The best of the West
The most popular option has the Flames being one of the top teams in the Western Conference. Half of the votes went towards a top-two finish in the West. This would have Calgary lineup with the Avalanche as the most realistic combination.
After all, if the Flames are going to be Stanley Cup contenders, they should be right up there with the defending Stanley Cup champions.
The Flames built their identity last year as being one of the toughest teams to play against in terms of seeing all opponent offence suppressed. Playing with Darryl Sutter as head coach puts a strong emphasis on checking and puck possession, and that should not change no matter who’s on the roster. Nevertheless, let’s see what the newest Flames faces bring to the table.
While Jonathan Huberdeau historically has a weaker defensive side to him, he was not heavily relied on with major two-way responsibilities. This could all change this season as no one on the Flames roster will have a free pass to be offensive dynamos with no defensive tasks. Just like how Johnny Gaudreau elevated his backchecking with Sutter, so too may Huberdeau.
Then there’s Nazem Kadri who’s already a great two-way centre, and whose addition makes the Flames’ centre depth among tops in the league. If you want deja vu, read this: There’s also MacKenzie Weegar, who’s already a top-end defensive defenceman, whose addition makes the Flames defence corps among tops in the league.

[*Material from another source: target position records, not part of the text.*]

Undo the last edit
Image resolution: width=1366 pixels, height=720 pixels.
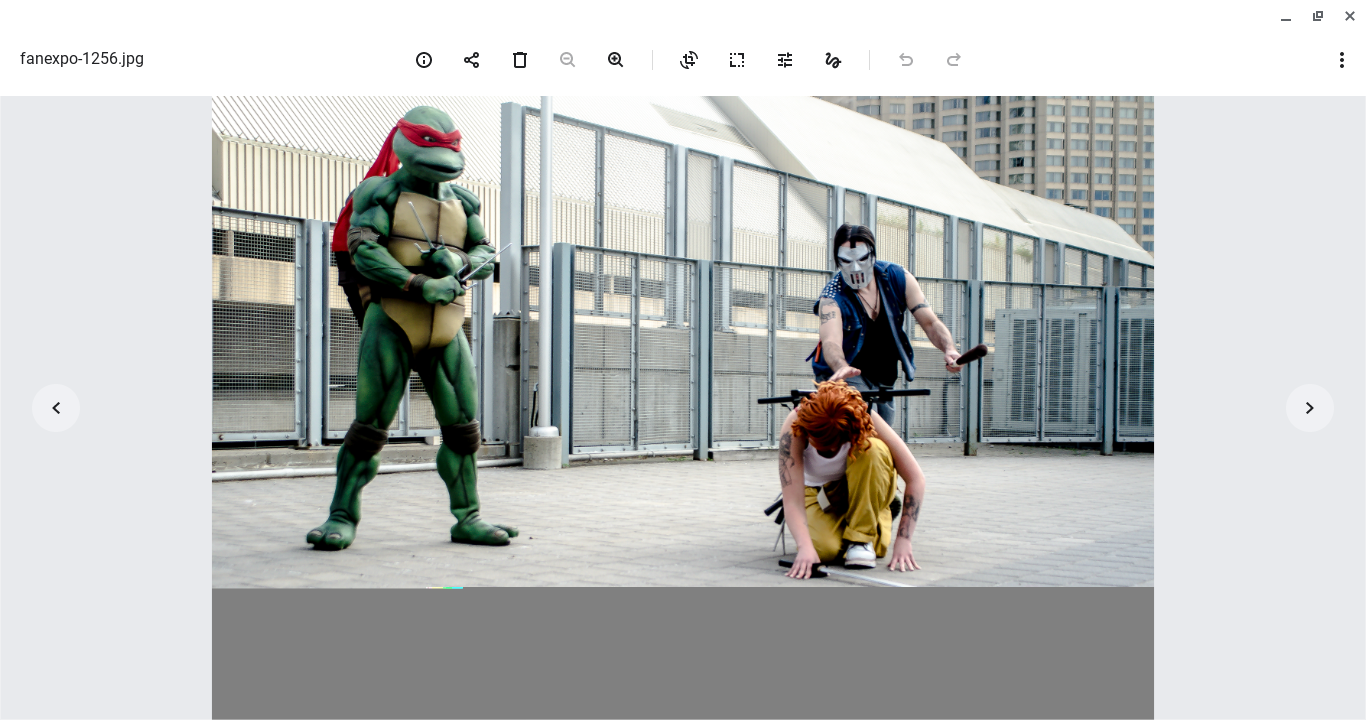click(906, 60)
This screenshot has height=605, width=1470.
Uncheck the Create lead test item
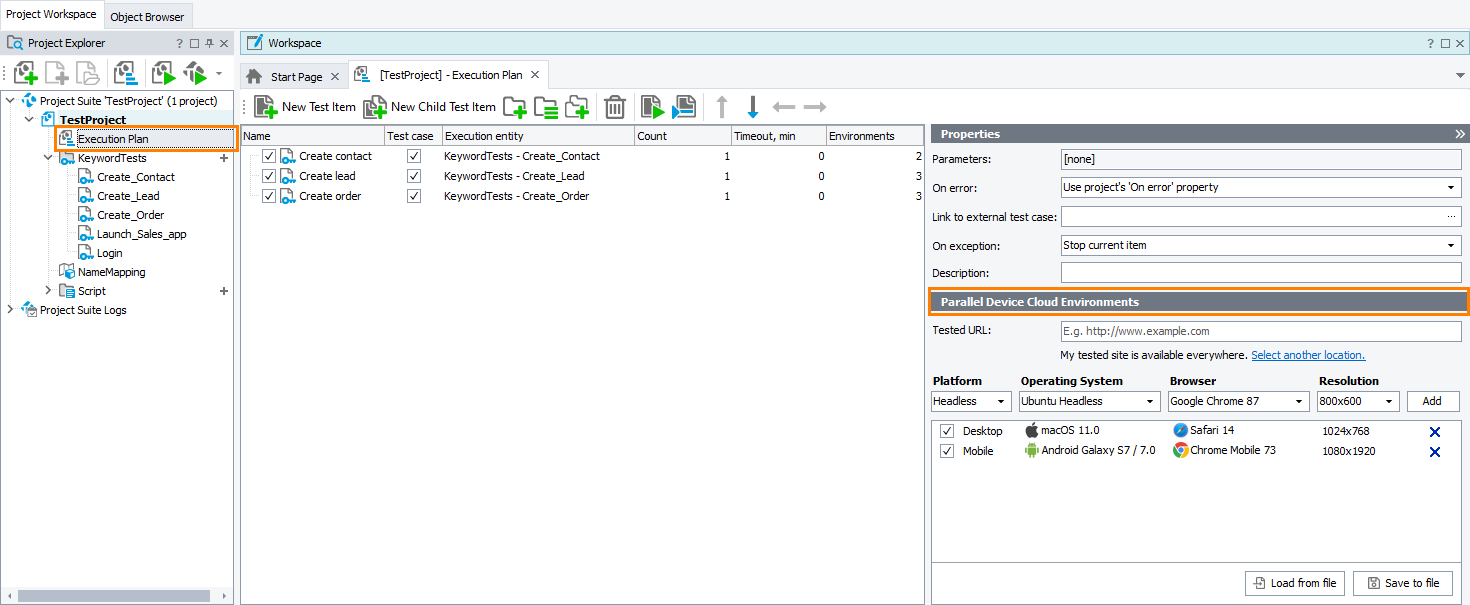coord(268,175)
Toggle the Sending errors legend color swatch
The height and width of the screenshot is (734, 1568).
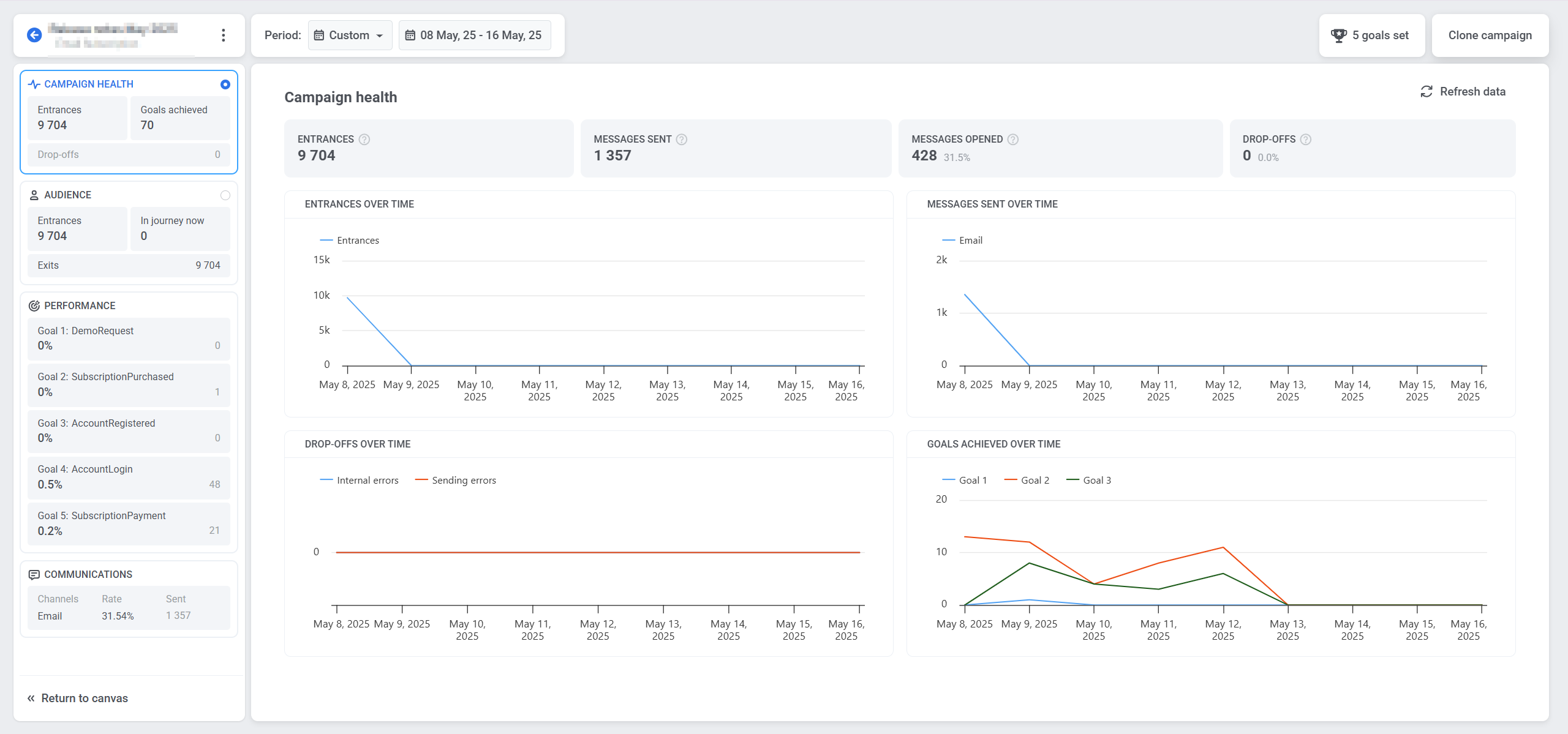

Repetition aside, the Flames are objectively going to be a nasty team to play against, and this is exactly what Sutter wants to see out of his team. This level of skill and emphasis on checking can really put the Flames at the top of the conference—at least on paper. So really, it’ll be up for to the players to turn theory into reality.
In the top half
The Flames are a great team on paper. If a vote didn’t have the Flames coming in first or second, chances were it was for them to finish third or fourth.
One of the best defence corps in the league is complemented with a very new-look group of forwards. The Flames took their offseason losses in stride and turned themselves into a team that looks ready to rebound. Through the eyes of many, Calgary might be better than ever before.
But as mentioned above, there are risks involved with being way too bullish on a team that hasn’t melded as a cohesive roster yet. The chemistry might not be there yet and time must definitely be given to the group before their true talent level can be revealed.
That’s a plausible outcome which can have the Flames slightly stumble in the standings. Many teams start out slow but are still contenders. Just last season alone the Tampa Bay Lightning finished third in their own division after a slower start. That said, the stacked Atlantic Division has many top dogs and potential contenders.
In the Pacific, the Flames should still finish high up. They’re expected to do so, and they expect it themselves too. However, there’s the Central Division in the picture. Last season, in the final stretch of games before the playoffs, the Flames dropped out of second in the West behind the Minnesota Wild. The St. Louis Blues were also not far behind.
It’s entirely possible that the top teams in the Central Division end up taking the top spots in the West. This is especially true with some of the league’s weakest teams hailing out of that division. The Pacific may be a little more competitive, as there’s teams like the Vegas Golden Knights who are still in their annual win-now mode, the up-and-coming Anaheim Ducks and Los Angeles Kings, and even the Vancouver Canucks—a team that thrived under a half season with Bruce Boudreau now set to have him as a full-time head coach.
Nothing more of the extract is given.